Mycobacterium bovis bacillus Calmette-Guérin (BCG) is the only vaccine approved for prevention of tuberculosis. It has been postulated that serial passage of BCG over the years may have resulted in attenuation of its effectiveness. Because interleukin-12 (IL-12) and oligodeoxynucleotides (ODN) containing cytidine phosphate guanosine (CpG) motifs have been shown to enhance Th1 responses in vivo, they were chosen as adjuvants to increase the effectiveness of BCG vaccination. In this report, mice were vaccinated with BCG with or without IL-12 or CpG ODN and then challenged 6 weeks later via the aerosol route with the Erdman strain of M. tuberculosis. Mice vaccinated with BCG alone showed a 1- to 2-log reduction in bacterial load compared with control mice that did not receive any vaccination prior to M. tuberculosis challenge. Moreover, the bacterial loads of mice vaccinated with BCG plus IL-12 or CpG ODN were a further two- to fivefold lower than those of mice vaccinated with BCG alone. As an immune correlate, the antigen-specific production IFN-gamma and mRNA expression in spleen cells prior to challenge were evaluated. Mice vaccinated with BCG plus IL-12 or CpG ODN showed enhanced production of IFN-gamma compared with mice vaccinated with BCG alone.
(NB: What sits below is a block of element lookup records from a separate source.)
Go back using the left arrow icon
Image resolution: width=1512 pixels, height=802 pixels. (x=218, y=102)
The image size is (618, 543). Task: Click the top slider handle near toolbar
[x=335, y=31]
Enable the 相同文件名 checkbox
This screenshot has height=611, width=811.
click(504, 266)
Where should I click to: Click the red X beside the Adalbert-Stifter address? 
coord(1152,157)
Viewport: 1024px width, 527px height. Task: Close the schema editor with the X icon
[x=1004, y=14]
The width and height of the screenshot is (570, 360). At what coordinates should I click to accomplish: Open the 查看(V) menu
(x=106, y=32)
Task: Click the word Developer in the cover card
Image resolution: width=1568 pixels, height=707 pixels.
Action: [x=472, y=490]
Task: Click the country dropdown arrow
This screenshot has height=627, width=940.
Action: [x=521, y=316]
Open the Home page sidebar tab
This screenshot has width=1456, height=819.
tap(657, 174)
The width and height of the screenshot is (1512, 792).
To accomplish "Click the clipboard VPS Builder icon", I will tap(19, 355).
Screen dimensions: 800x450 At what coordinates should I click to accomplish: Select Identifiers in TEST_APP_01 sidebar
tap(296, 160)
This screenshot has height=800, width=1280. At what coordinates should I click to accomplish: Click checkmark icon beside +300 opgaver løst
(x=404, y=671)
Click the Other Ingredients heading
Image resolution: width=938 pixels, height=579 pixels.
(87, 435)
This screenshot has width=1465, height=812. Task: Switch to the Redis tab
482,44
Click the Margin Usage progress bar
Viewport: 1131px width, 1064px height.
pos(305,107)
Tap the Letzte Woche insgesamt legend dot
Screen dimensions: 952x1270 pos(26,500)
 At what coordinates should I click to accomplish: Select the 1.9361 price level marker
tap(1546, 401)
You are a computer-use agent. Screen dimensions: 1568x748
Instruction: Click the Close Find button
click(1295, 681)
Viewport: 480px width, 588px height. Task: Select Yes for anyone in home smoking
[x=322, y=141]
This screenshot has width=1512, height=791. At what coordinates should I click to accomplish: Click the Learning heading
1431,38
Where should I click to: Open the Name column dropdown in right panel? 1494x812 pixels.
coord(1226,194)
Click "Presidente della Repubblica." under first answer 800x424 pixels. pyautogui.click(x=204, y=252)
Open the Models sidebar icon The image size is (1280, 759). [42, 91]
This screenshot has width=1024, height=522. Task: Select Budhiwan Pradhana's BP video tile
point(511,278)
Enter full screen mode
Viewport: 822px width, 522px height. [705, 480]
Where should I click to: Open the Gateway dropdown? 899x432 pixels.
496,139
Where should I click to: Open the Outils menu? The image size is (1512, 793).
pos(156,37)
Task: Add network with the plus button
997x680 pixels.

Finally, granulomas in BCG-vaccinated mice were smaller and more lymphocyte rich than those in unvaccinated mice; however, the addition of IL-12 or CpG ODN to BCG vaccination did not alter granuloma formation or result in added pulmonary damage. These observations support a role for immune adjuvants given with BCG vaccination to enhance its biologic efficacy.

摘要

牛分枝杆菌卡介苗(BCG)是唯一被批准用于预防结核病的疫苗。据推测,多年来BCG的连续传代可能导致其效力减弱。由于白细胞介素-12(IL-12)和含有胞苷磷酸鸟苷(CpG)基序的寡脱氧核苷酸(ODN)已被证明可在体内增强Th1反应,因此选择它们作为佐剂以提高BCG疫苗接种的效力。在本报告中,用BCG联合或不联合IL-12或CpG ODN对小鼠进行疫苗接种,6周后通过气溶胶途径用结核分枝杆菌的 Erdman 菌株进行攻击。与在结核分枝杆菌攻击前未接受任何疫苗接种的对照小鼠相比,单独用BCG接种的小鼠细菌载量降低了1至2个对数。此外,用BCG加IL-12或CpG ODN接种的小鼠的细菌载量比单独用BCG接种的小鼠低两到五倍。作为免疫相关性指标,评估了攻击前脾细胞中抗原特异性干扰素-γ的产生和mRNA表达。与单独用BCG接种的小鼠相比,用BCG加IL-12或CpG ODN接种的小鼠显示出增强的干扰素-γ产生。最后,接种BCG的小鼠中的肉芽肿比未接种的小鼠中的肉芽肿更小且淋巴细胞更丰富;然而,在BCG疫苗接种中添加IL-12或CpG ODN并未改变肉芽肿形成或导致额外的肺部损伤。这些观察结果支持在BCG疫苗接种时给予免疫佐剂以增强其生物学效力的作用。